Publicado em Brasil 247
O caso do deputado-pastor
Marcos Feliciano (PSC-SP) desnuda uma das chagas do sistema democrático
brasileiro. Suas manifestações homofóbicas e racistas são caricatura
perversa da ascensão do fundamentalismo religioso de distintas
denominações, favorecido pela complacência eleitoral à direita e à
esquerda.
Dos conservadores,
pode-se dizer que é previsível sua aliança com correntes do atraso,
forjadas por um moralismo medieval que explora o lado mais sombrio e
preconceituoso da cultura hegemônica. Nas últimas campanhas eleitorais, a
oposição de direita surfou nessa onda, que naturalmente confronta
ideias e partidos progressistas.
O discurso contra o
direito ao aborto e a união civil de homossexuais, por exemplo, serviram
de mote para a confluência entre o reacionarismo político e os talibãs
do cristianismo. Não é propriamente novidade: na derrubada do governo de
João Goulart, em 1964, foi decisivo o aval da Igreja Católica para que
os golpistas marchassem com Deus em defesa da propriedade, apelidada
cinicamente de liberdade.
O problema é que, ao
menos nos tempos recentes, tampouco a esquerda, nesse tema, tem muito do
que se orgulhar. Para amealhar votos ou impedir suposta sangria diante
da satanização patrocinada pelo ultraconservadorismo, afrouxou na defesa
de valores laicos e direitos civis. Passou a ser considerada prática
normal a negociação de políticas públicas com instituições religiosas,
muitas vezes rendendo-se à voz dos templos e igrejas.
Ao contrário de
sindicatos e associações, esses grupos sequer constroem suas
representações por métodos eletivos e democráticos. O mais relevante
entre esses, o católico, a bem da verdade, tem suas autoridades nomeadas
por um Estado estrangeiro. Tratam-se, afinal, de organizações de
direito privado, cuja liberdade de opinião e culto deve estar plenamente
assegurada, como manda a Constituição, mas o que se fez foi abrir
trilha para que ocupassem espaços estratégicos, diretos ou indiretos, no
interior das instituições.
Quando comunidades
religiosas passaram a ter autorização para controlar canais de televisão
e rádio, ou comprar a grade de outras emissoras, rompeu-se a primeira
linha de defesa do Estado laico.
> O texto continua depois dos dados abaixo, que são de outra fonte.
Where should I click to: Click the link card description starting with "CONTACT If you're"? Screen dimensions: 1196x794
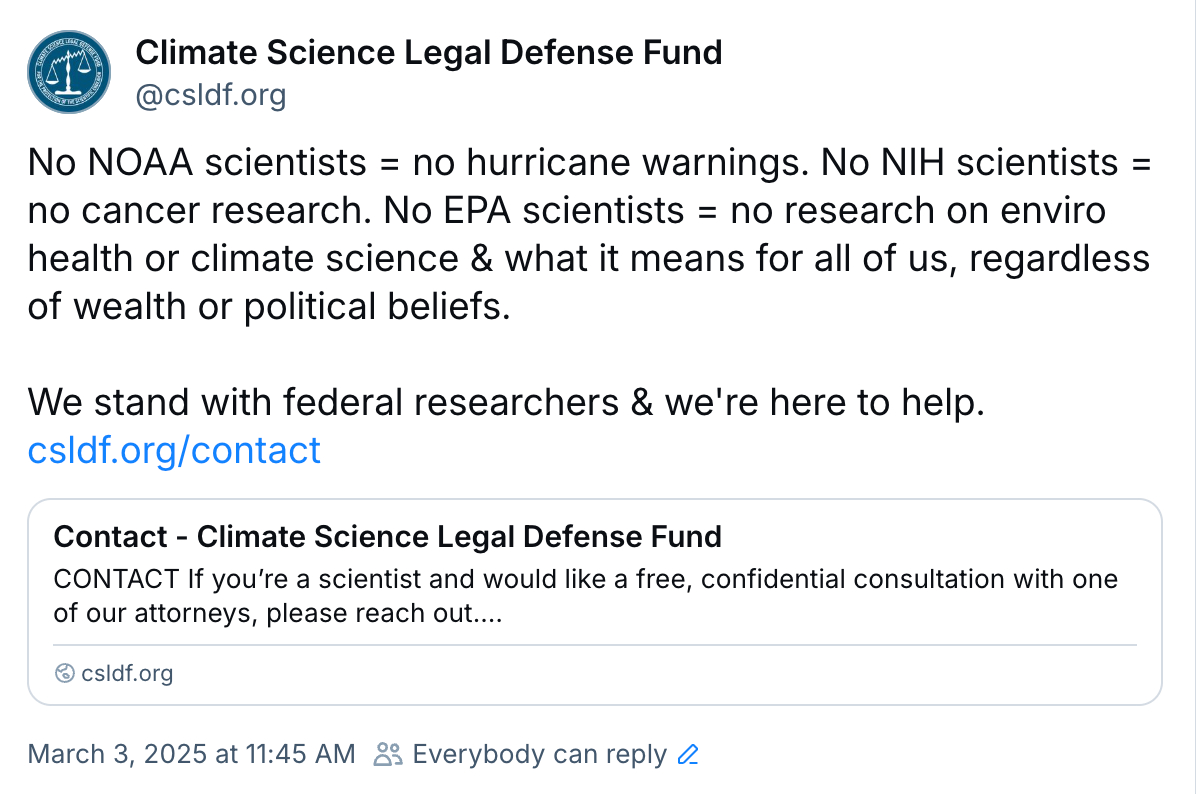pyautogui.click(x=585, y=580)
O uso de concessão pública para
pregação confessional constitui perigoso precedente para a segurança
republicana, ao contaminar o debate sobre garantias de cidadania com a
moralidade construída por associações de fé.
Os religiosos, como
qualquer outra fatia da opinião pública, podem e devem ser convidados
para participar das discussões organizadas por radiodifusão ou qualquer
outro meio de comunicação. Tampouco caberia haver qualquer empecilho a
que tenham seus veículos impressos. Outra coisa, bem diferente, é que se
façam proprietários de um bem comum para construir sua influência
cultural.
O usufruto desses
instrumentos foi fundamental para que determinados segmentos
construíssem seus próprios partidos e bancadas parlamentares, exercessem
pressão permanente sobre o Estado, legitimassem a moral particular de
suas crenças como filtro para decisões institucionais de caráter
universal.
A apatia da esquerda para
combater essa deformação é visível, salvo honrosas exceções. O governo,
a quem caberia ser guardião do caráter laico e democrático de nossa
organização política, trata do assunto com timidez e constrangimento.
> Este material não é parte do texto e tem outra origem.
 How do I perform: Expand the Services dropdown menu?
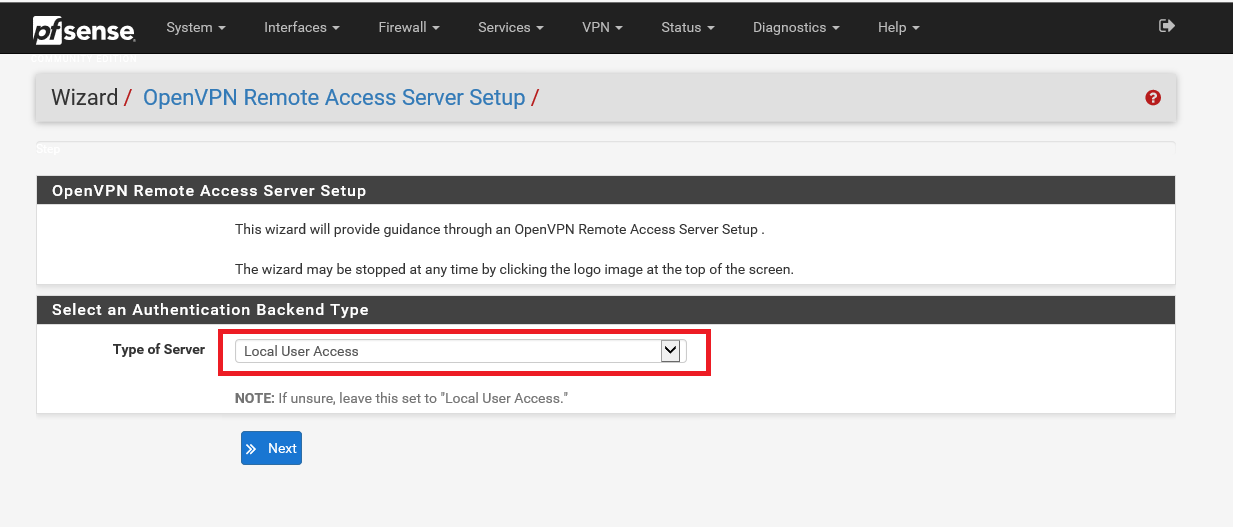(510, 27)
Não aciona campanhas massivas e permanentes que se contraponham às
bandeiras do reacionarismo cristão. Concede e recua.
Alguns fatos são
notórios. O Palácio do Planalto, ainda na gestão do presidente Lula,
firmou concordata com a Santa Sé, concedendo à igreja católica diversas
regalias, entre as quais o estabelecimento do ensino religioso optativo
em escolas públicas e a utilização do orçamento estatal para a
manutenção de propriedades do Vaticano no Brasil.
Falta a chama da valentia
ou a luz da razão que teve o Partido Comunista Italiano, durante osanos
70 e 80, quando enfrentou o papo e seus aliados, na matriz do
catolicismo, em referendos sobre o divórcio (1974) e o aborto (1981).
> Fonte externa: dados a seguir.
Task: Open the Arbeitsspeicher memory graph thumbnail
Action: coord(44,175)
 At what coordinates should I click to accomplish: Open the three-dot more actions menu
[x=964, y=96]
Para surpresa de muitos, o bloco laico liderado pelos comunistas saiu-se
vitorioso em ambos casos.
A opção por seguidas
concessões à escalada religiosa é a placenta onde se alimentam
personagens como Marcos Feliciano. Quando a laicidade não é mais
defendida a ferro e fogo, a própria democracia fica sob ameaça. O
fechamento das reuniões da Comissão de Direitos Humanos, determinada por
Feliciano, é apenas outro sinal dos riscos que envolvem a criação de
jacarés no tanque.
Breno Altman é jornalista e diretor editorial do site Opera Mundi e da revista Samuel.